◆ Document section ◆

--- begin ---

Here I am on my bunk at summer camp trying to read my Bible. It was a King James Version, and to me, it was like reading a foreign tongue. But, despite that, I read on.
I was thirteen years old and in earnest. I wanted to know who Jesus is. It's like I had an unquenchable thirst to be forgiven and free from the burden of my sin.
The problem was, I was deathly afraid of God. I knew He was there, He was everywhere. I had sensed Him all throughout my life and known that He had rescued me from some pretty difficult situations. But, I couldn't pray. I just knew if I did, something terrible would happen to me.
It's like the situation in one of my favorite books, The Chronicles of Narnia: The Silver Chair, by C.S. Lewis.
Near the beginning of the book, Jill, gets pulled into Narnia. Guilt-ridden after a terrible accident and at the same time, dying of thirst, she ventures upon a clear stream of water, but there was a lion blocking her way. She would die if she didn't take a drink, but she might die if she did. Was the lion safe? She did not know.
Like Jill, that's how I felt about God. Was He safe? I knew He wasn't; He was as wild and unpredictable as a lion. But, I had to go near Him to get to the refreshing water that would save me.
The last night of camp, as the speaker gave the invitation to pray to receive Christ, I couldn't stand it any longer.
"For He made Him, who knew no sin, to be sin for us that we might have the righteousness of God in Him." (2 Corinthians 5:21)
I closed my eyes and envisioned Jesus on the cross, when He died for my sins.
And, after I prayed, I no longer had God-phobia.
It was gone.
I could pray to God my Father, in the name of Jesus Christ, and I knew that I was a forgiven child of God.

--- end ---

◆ Parts of the exercise ◆
1: Answer these questions about the summer camp account:
(a) How old was the writer at camp?
(b) In the Narnia book, what was blocking Jill's way to the stream?
(c) Which Bible verse is quoted on the last night of camp?
2: Continue the summer camp account, picking up right after its last sentence.

◆ Record list ◆
--- begin ---

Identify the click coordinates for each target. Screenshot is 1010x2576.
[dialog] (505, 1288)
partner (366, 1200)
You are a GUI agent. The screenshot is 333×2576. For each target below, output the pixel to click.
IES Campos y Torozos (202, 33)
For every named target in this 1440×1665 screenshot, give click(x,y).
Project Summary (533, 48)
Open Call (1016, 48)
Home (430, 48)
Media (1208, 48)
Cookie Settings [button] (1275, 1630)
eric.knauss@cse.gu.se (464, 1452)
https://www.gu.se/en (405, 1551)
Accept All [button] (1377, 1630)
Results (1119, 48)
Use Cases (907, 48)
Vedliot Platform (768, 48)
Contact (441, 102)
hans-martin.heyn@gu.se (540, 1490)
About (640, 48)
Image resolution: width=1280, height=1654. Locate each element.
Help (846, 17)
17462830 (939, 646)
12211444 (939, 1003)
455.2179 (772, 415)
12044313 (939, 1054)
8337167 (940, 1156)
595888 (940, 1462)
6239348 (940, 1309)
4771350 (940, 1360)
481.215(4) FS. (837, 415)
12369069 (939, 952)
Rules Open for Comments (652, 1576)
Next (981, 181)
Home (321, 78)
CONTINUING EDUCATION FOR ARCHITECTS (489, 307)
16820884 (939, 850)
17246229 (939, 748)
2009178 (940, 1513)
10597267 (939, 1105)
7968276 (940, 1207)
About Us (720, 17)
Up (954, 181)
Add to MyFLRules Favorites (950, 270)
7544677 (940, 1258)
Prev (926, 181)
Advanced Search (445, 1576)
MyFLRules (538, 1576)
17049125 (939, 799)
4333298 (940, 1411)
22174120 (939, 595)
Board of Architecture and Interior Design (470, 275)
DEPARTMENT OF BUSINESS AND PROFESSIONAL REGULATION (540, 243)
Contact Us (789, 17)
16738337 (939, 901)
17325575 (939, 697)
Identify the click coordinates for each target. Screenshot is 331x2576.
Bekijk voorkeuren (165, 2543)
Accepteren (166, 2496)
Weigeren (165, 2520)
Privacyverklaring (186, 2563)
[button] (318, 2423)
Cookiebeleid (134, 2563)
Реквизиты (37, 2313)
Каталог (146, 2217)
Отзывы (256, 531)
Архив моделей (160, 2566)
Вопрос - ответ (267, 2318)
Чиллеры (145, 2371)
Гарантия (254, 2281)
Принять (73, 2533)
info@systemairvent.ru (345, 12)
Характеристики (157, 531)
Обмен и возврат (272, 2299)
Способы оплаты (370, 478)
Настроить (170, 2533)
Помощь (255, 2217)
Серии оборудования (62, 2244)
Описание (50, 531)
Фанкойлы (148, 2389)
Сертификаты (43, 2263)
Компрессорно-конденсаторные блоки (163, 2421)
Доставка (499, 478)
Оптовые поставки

--- end ---

◆ Answers to the exercises ◆
1:
(a) Thirteen years old.
(b) A lion.
(c) 2 Corinthians 5:21.

2:
That year in school, I started feeling anguish in my heart for a boy that I teased. He was from France and had a funny name. A friend and I made fun of him the year before. That's the extent of my bullying. But, it was enough. I didn't want to tease him ever again. It was later on, as an adult, I was able to find him through facebook and apologized to him. I'm not sure what he thought about that. I don't think I was the only one who bullied him.
Then, there was the boy who bullied me. He sat with me at the same table in homeroom in a shop class. The next time he said a crude remark to me, I didn't feel ashamed or angry. I looked right at him and shook my head, no.
It's as if I was saying, that's not you. I think you'd make a better friend than enemy. And, after that we were friends. We played table football during homeroom for the rest of the year, and I remember those times with fondness.
As time wore on, however, I seemed to lose my connectedness with God. I stopped praying, I gave up trying to decipher the King James Version of the Bible. I began to follow Christ at a snail's crawl.
As an adult, after college, after getting married, and after finding out I was pregnant with my firstborn, my faith was renewed. And, it was in community.
The Captain and I were invited to a Life Group that met in a pastor's house. There were about six couples who met together to talk about passages in the Bible (in many different versions) and about following Christ daily, and then we prayed. Something sparked inside of me during our prayer. It's like my spiritual life was like a candle barely burning, but it was ignited to full flame in the presence and fellowship of other believers.
That was carried over into fellowship in women's Bible studies:
And, then in my own personal time alone every day with Christ.
And, so, I challenge you, my friends. Do you know Christ? Do you have a fellowship that can fan into flame your faith?
I urge you to ask God to give you one.
This is the last day in August and here are the last seven Truths to sum up the #femaleaugustchallenge prompted by my Google+ friends, +MelanieBaker and +RaeBrooks.
Seven Truths for each day of the week. To say out loud in front of the mirror to convince yourself of the Truth of God says you really are:
I can press on toward the goal for the prize of the upward call of God in Christ Jesus. (Phil. 3:14)
I am strong in the Lord, and in the strength of His might to fight unseen spiritual battles. (Ephesians 6:10)
I have been redeemed and forgiven of my sins through His blood and by His grace which He has lavished on me. (Eph. 1:7,8, Col. 1: 13, 14)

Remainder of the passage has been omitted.